Dr. Inga Kamp
STSCI

University of Florida Astronomy Colloquium - Feb 10th, 2006

The evolution of protoplanetary disks: boundary conditions for planet formation

The diversity of the discovered extrasolar planets and planetary systems challenges the current planet formation models and has also revived research in protoplanetary disks, the birthplaces of planetary systems. The physical and chemical conditions in protoplanetary disks set strong boundary conditions on the process of planet formation.

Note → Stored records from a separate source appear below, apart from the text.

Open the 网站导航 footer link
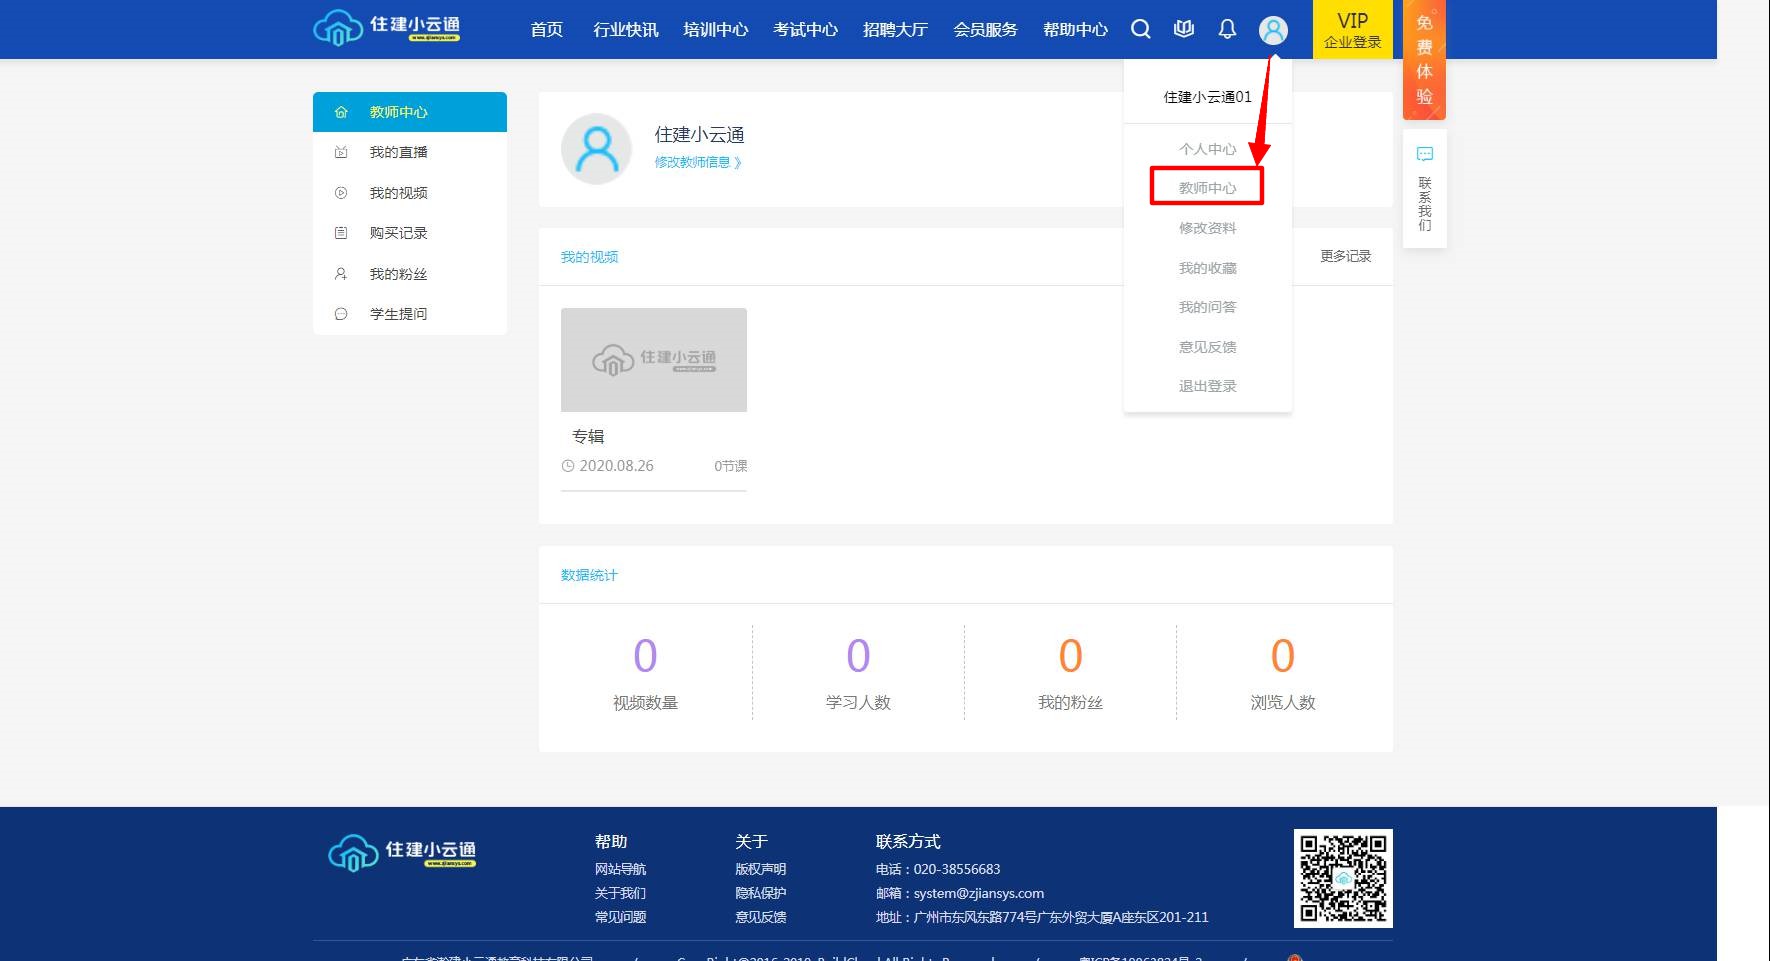This screenshot has height=961, width=1770. 621,868
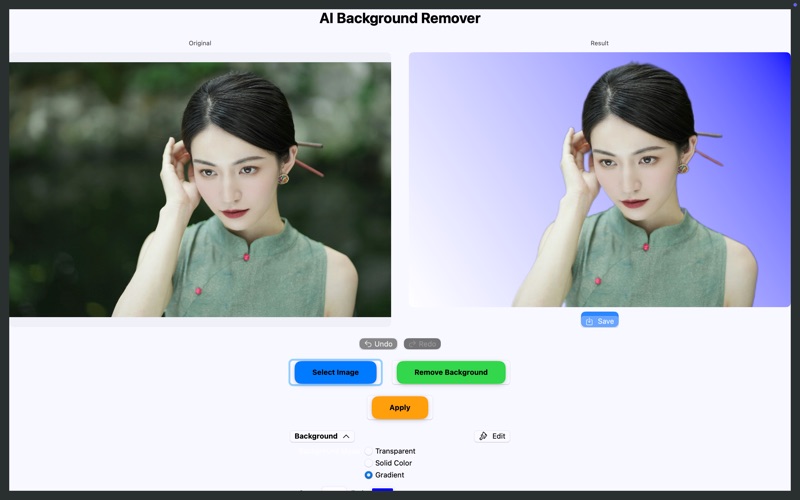This screenshot has height=500, width=800.
Task: Click the AI Background Remover title
Action: pos(400,18)
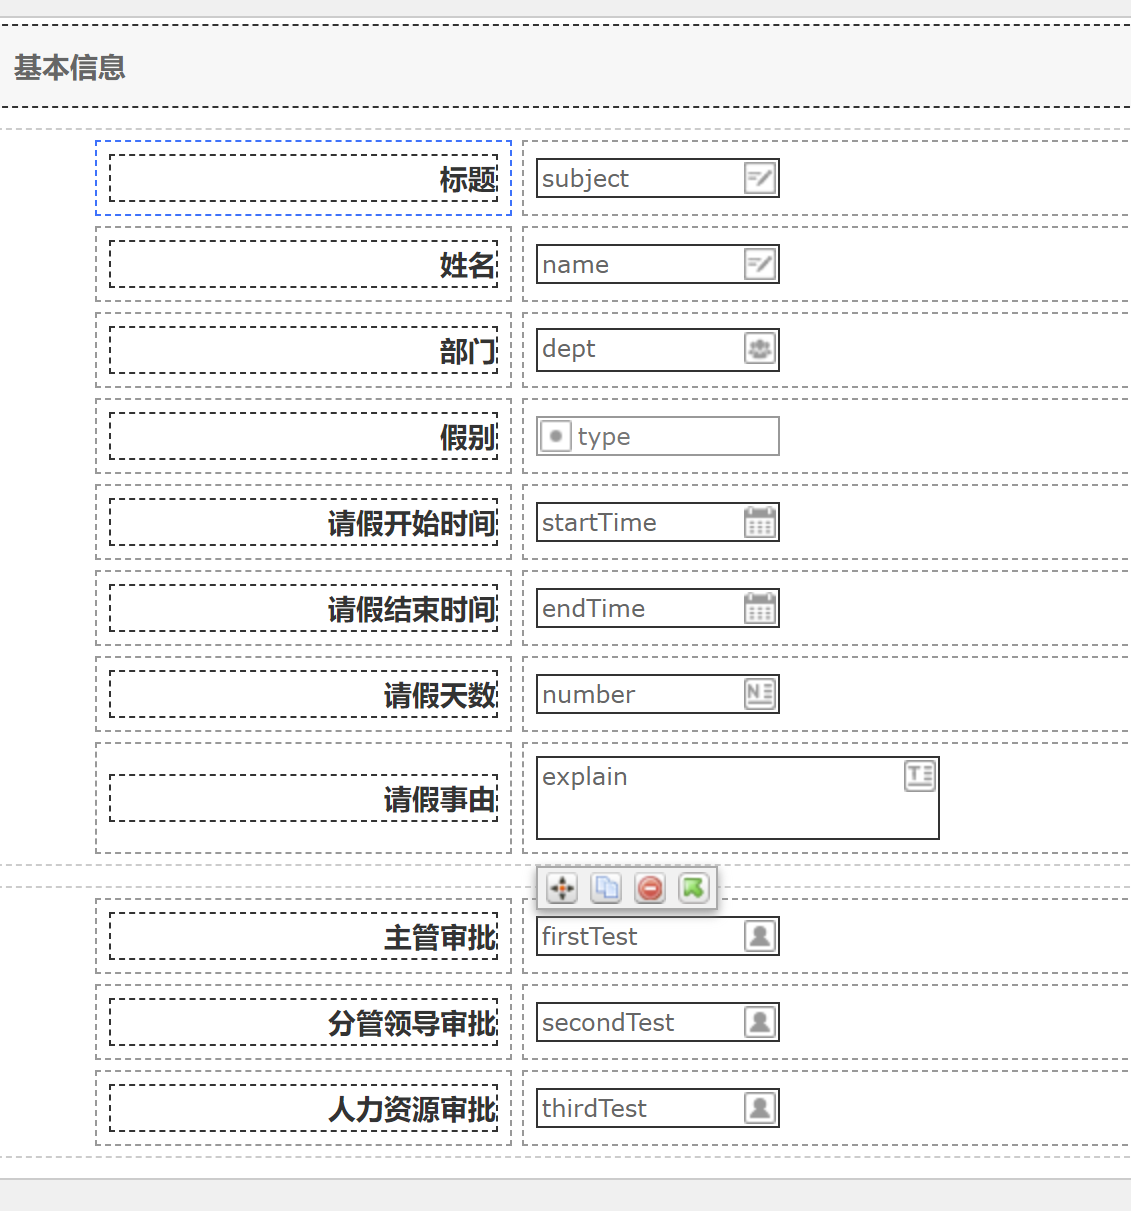Viewport: 1131px width, 1211px height.
Task: Click the green arrow icon in floating toolbar
Action: coord(693,888)
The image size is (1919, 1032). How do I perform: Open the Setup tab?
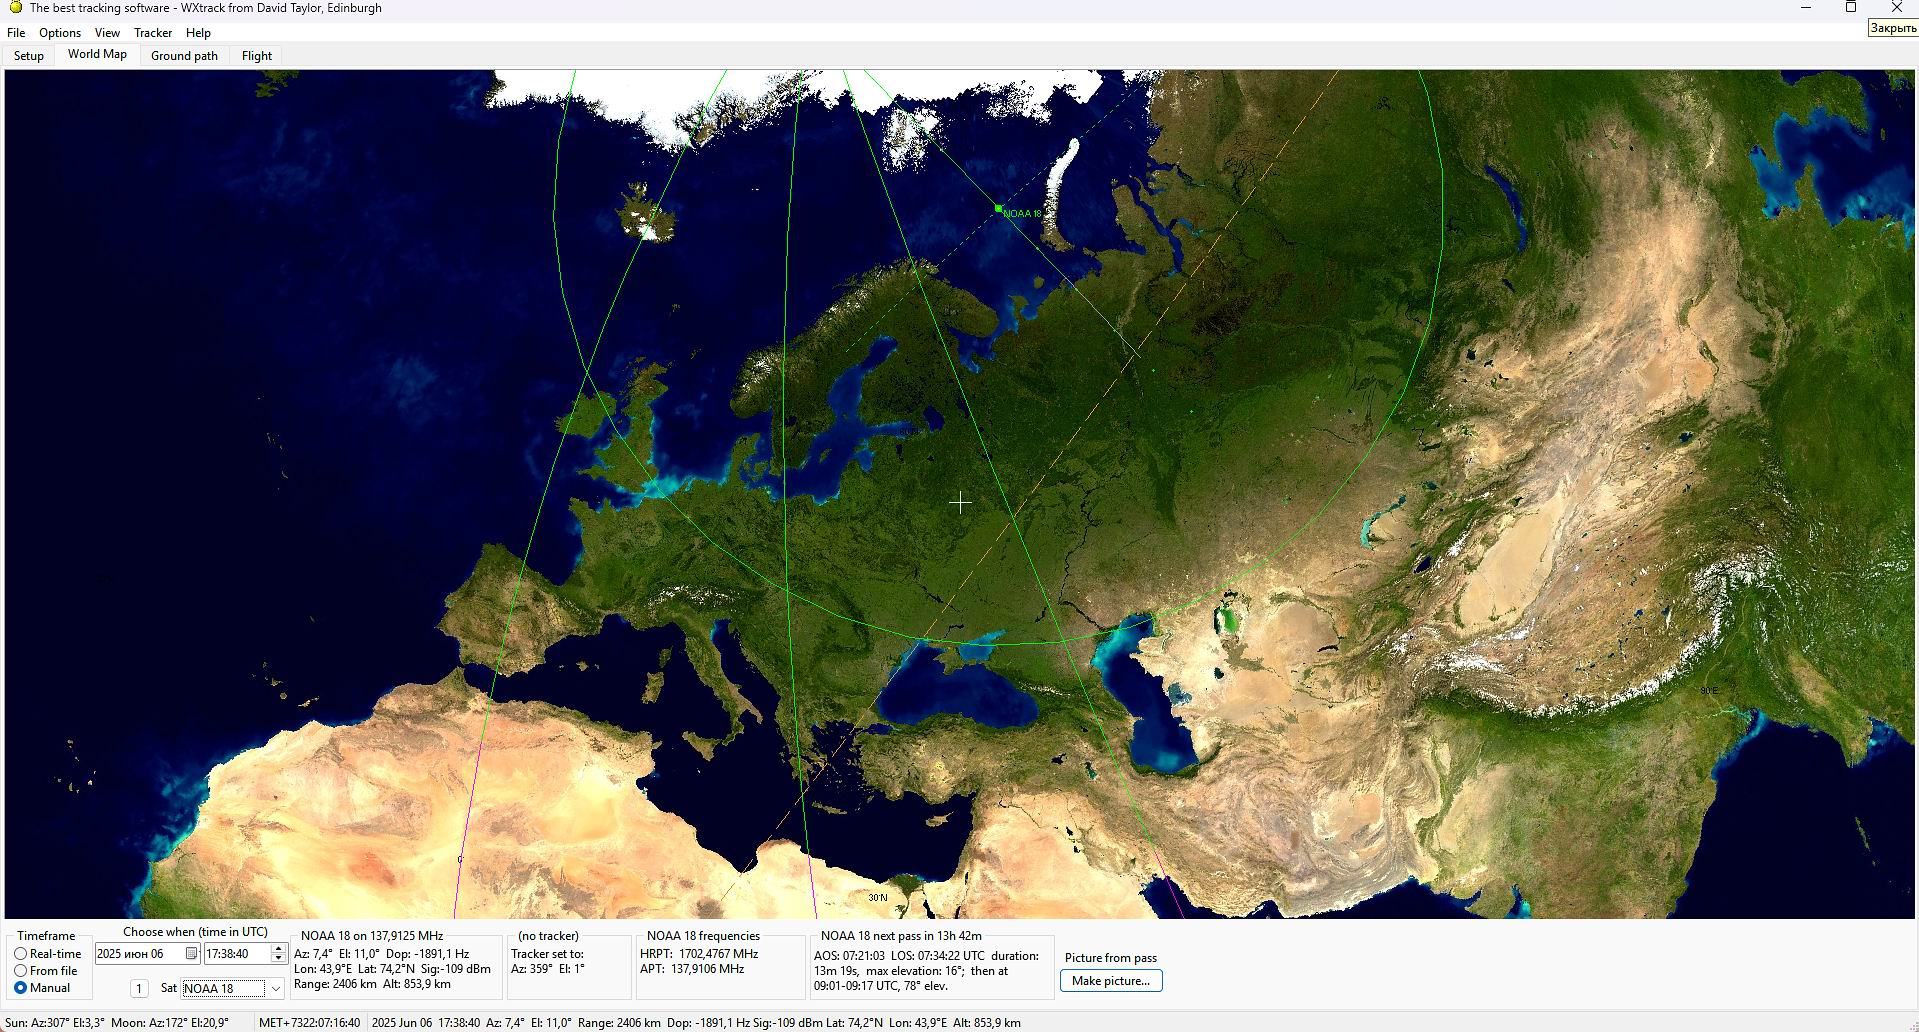pos(29,56)
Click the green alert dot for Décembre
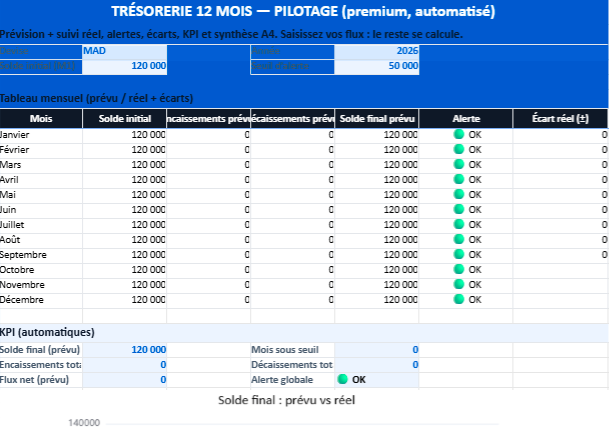 coord(459,299)
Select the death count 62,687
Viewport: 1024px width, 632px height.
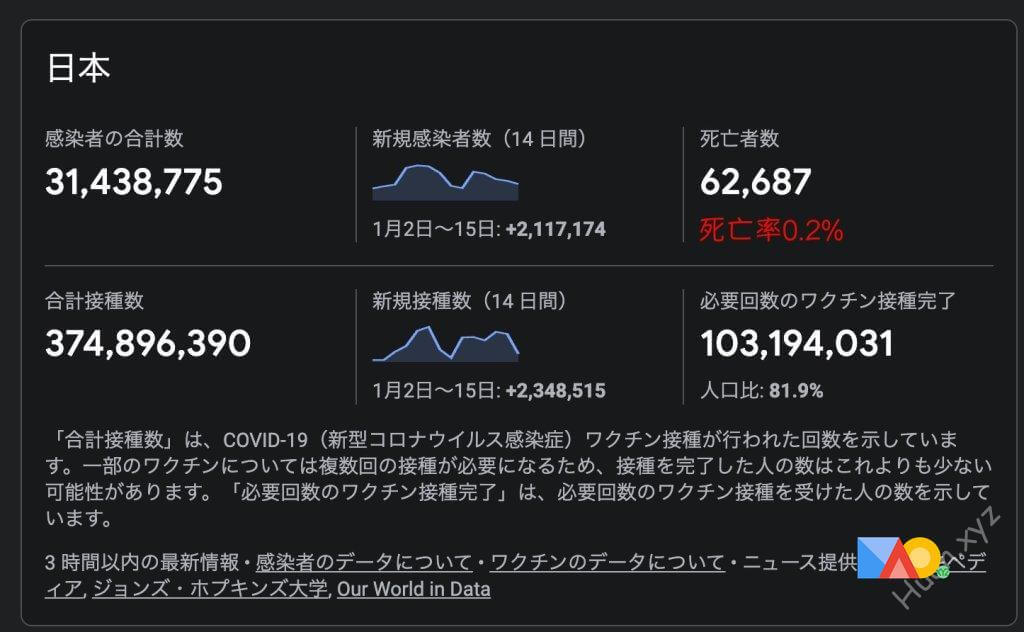(756, 182)
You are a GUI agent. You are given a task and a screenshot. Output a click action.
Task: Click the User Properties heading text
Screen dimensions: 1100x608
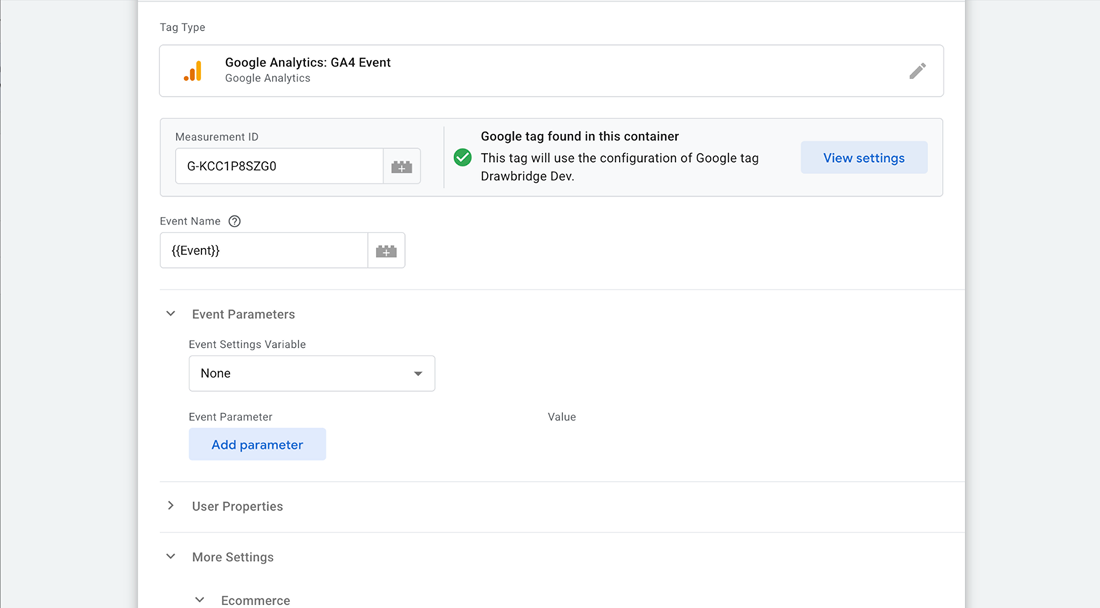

Although the dust component of these disks has been studied in considerable detail (grain composition, size distribution and mineralogy), very little is known about the gas, which comprises in fact 99% of the disk mass. Recent publications have shown that dust grain growth affects these disks already in very early stages; thus deriving disk characteristics such as the disk mass from thermal emission of small grains is rather uncertain. A more direct approach is the evaluation of gas tracers probing various aspects of physical disk models such as mass, disk flaring, disk extension, shadowing, evaporation etc.. Such an approach needs adequate physical AND chemical modeling of the disk. I will present results on the thermal and chemical structure of protoplanetary disks and describe how suitable gas tracers will be indentified and model predictions will be tested using current and future obervations. First results indicate that systems in later evolutionary stages of planet formation still contain enough gas to influence the dust dynamics in the disk.